PATATAJEC - Powrót do regularnego biegania
: 07 wrz 2009, 01:44
Totalny amator - zero sportu od przynajmniej 15 lat
Rok urodzenia: 1979
Wzrost: 179 cm
O bieganiu pomyślałem i poczyniłem pierwsze nieudane kroki w czerwcu 2009. Zniechęciłem się bardzo szybko. Waga w tamtym okresie to 86 kg. Do biegania powróciłem 6-tego sierpnia i jak dotąd (miesiąc) biegam dalej. Jestem świeżo po zakończeniu skróconego planu 6-cio tygodniowego.
[EDIT]
04.10.2009 - "Biegnij Warszawo" - 10 km - 00:49:57 - mój biegowy debiut
11.11.2009 - "Bieg Niepodległości" w Warszawie - 10 km - 00:44:26 - aktualna życiówka.
[/EDIT]
Waga na dzień dzisiejszy - 77 kg.
TROFEA
ZAWODY
Bieg Niepodległości w Warszawie 11.11.2009
Chcę je sobie dozować. Jako totalny amator postaram się najpierw pracować nad jakąś bazą, a dopiero potem szaleć. Cele będą ewoluować. Nie chcę też robić z siebie maratończyka, ponieważ zależy mi na zbudowaniu w przyszłości nieprzesadnej masy mięśniowej, a to się chyba gryzie z mega długimi dystansami. Chciałbym w miarę możliwości pisać tutaj nie tylko o moim bieganiu, a również o innych formach fizycznej ekspresji.

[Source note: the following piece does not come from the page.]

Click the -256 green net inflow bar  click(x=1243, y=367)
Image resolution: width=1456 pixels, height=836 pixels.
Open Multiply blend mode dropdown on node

[EDIT - 17.01.2010] Haha, no więc jak widać, życie weryfikuje nieco plany. Ten wpis oczko wyżej zostawiam - nie kasuję. Jako, że brzucha już nie ma, kondycja poprawiła się o jakieś 500%, to czas na następne cele biegowe. Tym razem jest to chęć zdobycia "Korony Maratonów Polskich". Mam na to 2 lata. Nie chciałem biegać maratonów ... hahaha - bieganie uzależnia .[/EDIT]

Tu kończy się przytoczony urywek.